=== EXCERPTED PASSAGE ===
The True Tales of a
Literary Bartender
Nick Petrulakis Builds Cocktails from Books
It’s a writerly dream come true: a cocktail based on your book, prepared by a dedicated bookseller who has pored over your pages for references to alcohol or even flavors and scents he can interpret to concoct the drink. Nick Petrulakis of Booksmith in Brookline is the literary bartender in this scenario.
“The history of alcohol and literature is both romantic and tragic,” Petrulakis told Lit Hub. “I try to focus on the romantic.”
Petrulakis crafts drinks for parties thrown by publishers for upcoming books and sometimes for launch events at his store. He doesn’t decant for every author launch—when we talked, he calculated that Booksmith had hosted a dozen events just in the last week—but “I make drinks if I love a book,” he said.
One recent example was the drink Petrulakis made for Andrew Sean Greer’s Less, which he called “almost perfect.” He crafted a cocktail called “What is Love?” based on a question posed in the book and adapted from the classic French 75. “I removed the foundation and it crumbled around me, and then put the pieces together,” he said, similarly to a character in the book who is “desperately trying to do everything correctly but making a mess of it.”
===
● **EXERCISE 1**: List every proper name in the article about the literary bartender, leaving out the titles of books and drinks.
● **EXERCISE 2**: In the literary bartender article, how many events had Booksmith hosted in the last week when Petrulakis was interviewed?
● **EXERCISE 3**: Write the next few sentences of the article about the literary bartender, picking up after its final sentence.
The material after this article has nothing to do with what is asked about it.
=== SOURCE MATERIAL ===
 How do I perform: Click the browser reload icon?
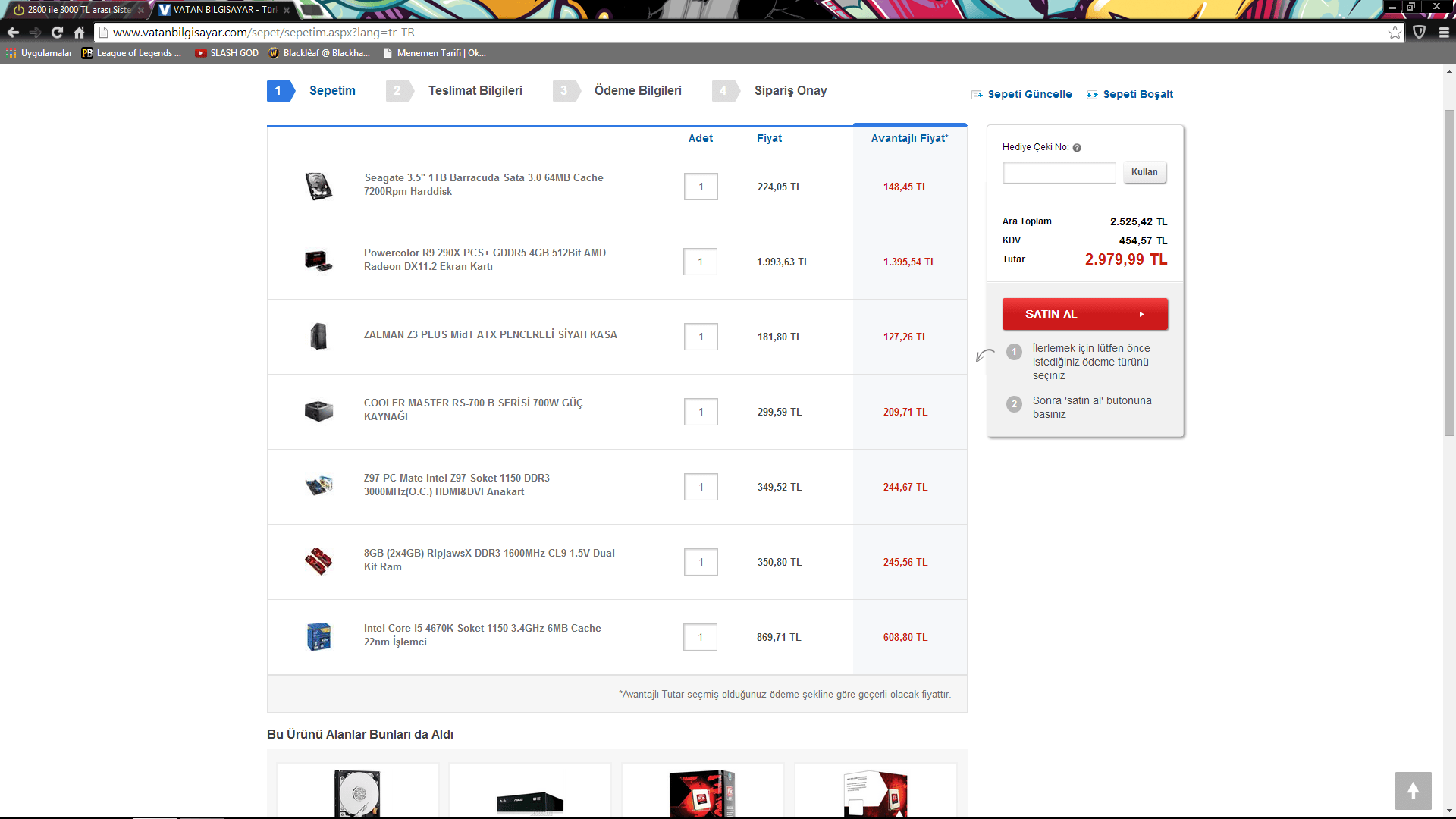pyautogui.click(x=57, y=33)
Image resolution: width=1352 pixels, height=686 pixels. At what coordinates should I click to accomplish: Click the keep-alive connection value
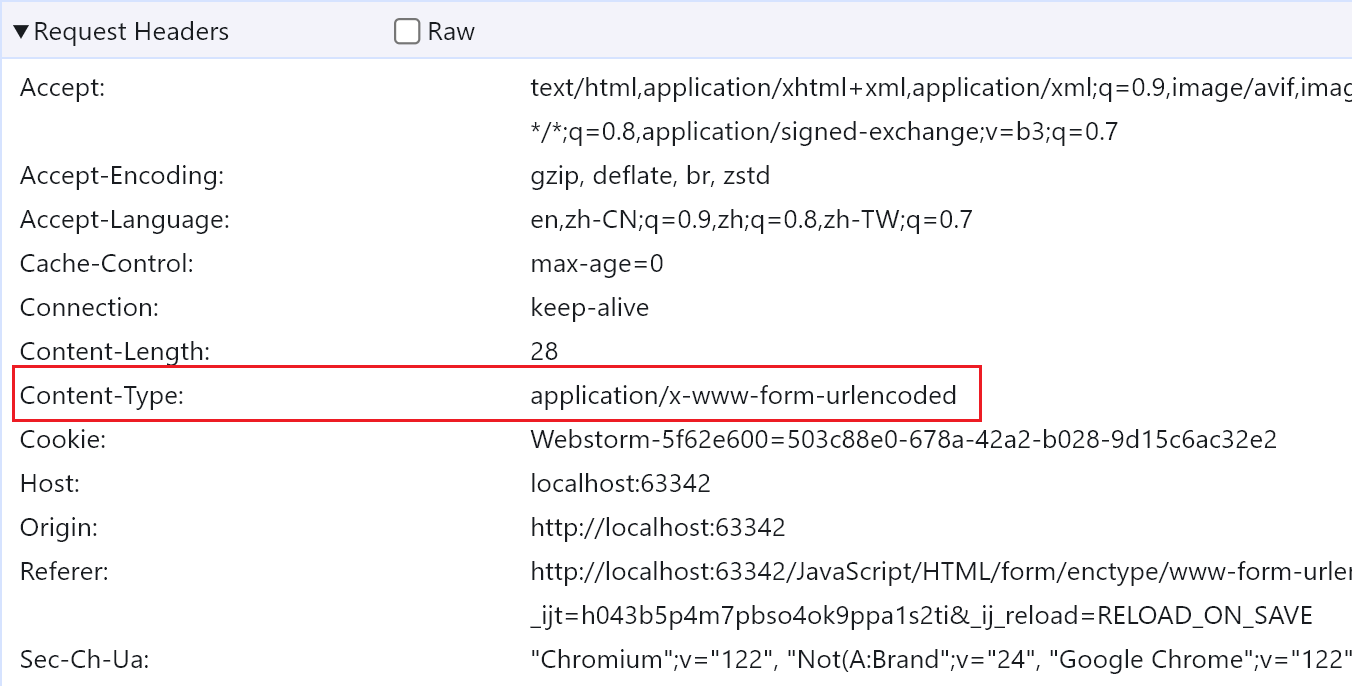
===
● **WRITTEN REPLY 1**: Nick Petrulakis, Booksmith, Brookline, Lit Hub, Andrew Sean Greer

● **WRITTEN REPLY 2**: A dozen

● **WRITTEN REPLY 3**:
Petrulakis said Greer told him afterward that the French 75 was his favorite cocktail. A year later when the news came out that Greer had won the Pulitzer, he joked to Petrulakis, “Oh my God, what kind of cocktail do I get now?”
A writer himself, Petrulakis draws a connection between crafting a drink and drafting a story through multiple iterations. “It’s like writing. The idea that first comes into your head can be dramatically different,” he said. “Editing for bartenders makes a better cocktail.”
“The point is not to come away tipsy, but to partake of a good-tasting offering in homage of the author.”At Petrulakis’s blog, Drinks with Nick, he posts recipes and discusses his process. He told Lit Hub, “Sometimes there are novels in which different forms of alcohol appear literally on every page. My reader’s copy looks like the dog got to it because I maul it as I read, looking for alcohol.”
Two things helped Petrulakis make his way to this heady hobby. One was his Greek heritage. “Beverages have always played a big part in my life. At any family gathering, it feeds into the camaraderie,” he said. In particular, he mentioned Metaxa, a Greek liqueur based on Muscat and botanicals, as a drink that’s often present on grieving occasions, along with black coffee—“unsweetened because it’s a bitter occasion”—and Biscotti.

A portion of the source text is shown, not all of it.